SEC INSIDER TRADING CASE IS NOVEL, BUT NOT AN EXPANSION OF THE LAW

Last month the SEC filed a novel insider trading case worth taking a look at (a link to the SEC release is here). The SEC alleged that Matthew Panuwat, an executive at the publicly traded biopharma company Medivation Inc., learned that his company was being acquired by Pfizer. At this point in the typical insider trading story the executive then either trades in his own company’s securities or tips a friend to do so. Not in Mr. Panuwat’s case. Mr. Panuwat did not trade in Medivation’s securities when he found out the company was being acquired, but instead bought short-term, out of the money options in Incyte Corporation – another public company in the same line of business as Medivation. The SEC alleges that Mr. Panuwat knew that Incyte and Medivation were comparable companies and that when the acquisition of Medivation was publicly announced it would cause the price of Incyte’s stock to rise. When the acquisition of Medivation was announced, Incyte’s stock price rose by about 8% and Mr. Panuwat made a profit of $107,000 on his options trades.

This is the first time the SEC has brought an insider trading case where the confidential information in question did not directly relate to the company whose securities were traded. However, the concept underlying the case is not new and it fits within the existing framework of insider trading law. Some commentators are referring to this type of trading as “shadow” trading. We have always called this “sympathetic” trading because it involves information that relates, or is material to – to use the correct terminology – more than one issuer whose prices react similarly (sympathetically) to the disclosure of the information. Regardless of the label, and although a purposeful simplification, the essential elements of insider trading have for years been: (1) obtaining or using information in breach of a duty (the exact type of duty and to whom the duty is owed generally do not matter), (2) the information is material to the issuer whose securities are traded, and (3) the information is nonpublic. A few relevant concepts: first, the duty is not required to be to, or even relate to, the issuer whose securities are traded. Second, it is possible for information “about” one company to be material to another (imagine learning that one company has created a drug that is vastly superior to the single drug made by another company). Applying these concepts here you can see the SEC’s case fitting into these elements: (1) Mr. Panuwat breached a duty to his employer by using the confidential information about the acquisition, (2) the information was material as to Incyte, and (3) the information was nonpublic.

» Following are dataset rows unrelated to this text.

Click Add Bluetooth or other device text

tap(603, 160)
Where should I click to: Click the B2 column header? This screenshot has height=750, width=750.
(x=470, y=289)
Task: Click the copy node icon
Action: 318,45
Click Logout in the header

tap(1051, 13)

Thus, where material nonpublic information about issuer A has been obtained in breach of some duty, but the information is also material to issuer B (the drug company example above), practitioners have for years counseled traders to refrain from trading in the securities of both issuers A and B. The issue that arises most frequently in these situations is determining whether the information is actually material to the “sympathetic” issuer. Not surprisingly, in the Panuwat case the SEC goes to some length to allege why the acquisition of Medivation was material to Incyte (and how Mr. Panuwat knew it to be material). Like many insider trading concepts, this can get a little vague at the edges. For example, if one has MNPI that a leading semiconductor company is going to beat quarterly earnings estimates – then clearly trading in that issuer is prohibited; but is that information also material to all or some other semiconductor companies since perhaps the earnings beat means that the whole segment is having an unexpectedly good quarter? As alleged, the materiality in the Panuwat case appears solid. However, now that the SEC has brought a sympathetic trading case and they are on its radar screen, it is quite possible that less material situations are going to come under scrutiny. For traders, when a company is placed on the restricted list it should also be asked if the information is also material to any other issuers. It is probably a good idea to incorporate this step into compliance policies. Bigger picture, keeping the essential concepts of insider trading in mind is a useful way to avoid trouble in both novel and typical insider trading scenarios. If you answer yes to these three questions you probably will be trading on inside information: (1) did I obtain the information through anyone breaching any kind of duty to anyone, or does my use of the information breach any kind of duty to anyone, (2) is the information material to the company whose securities I want to trade, and (3) is the information nonpublic? While this is a bit of a simplification of the law and there are caveats aplenty, this simple test has saved countless traders and would have saved Mr. Panuwat a good deal of trouble too.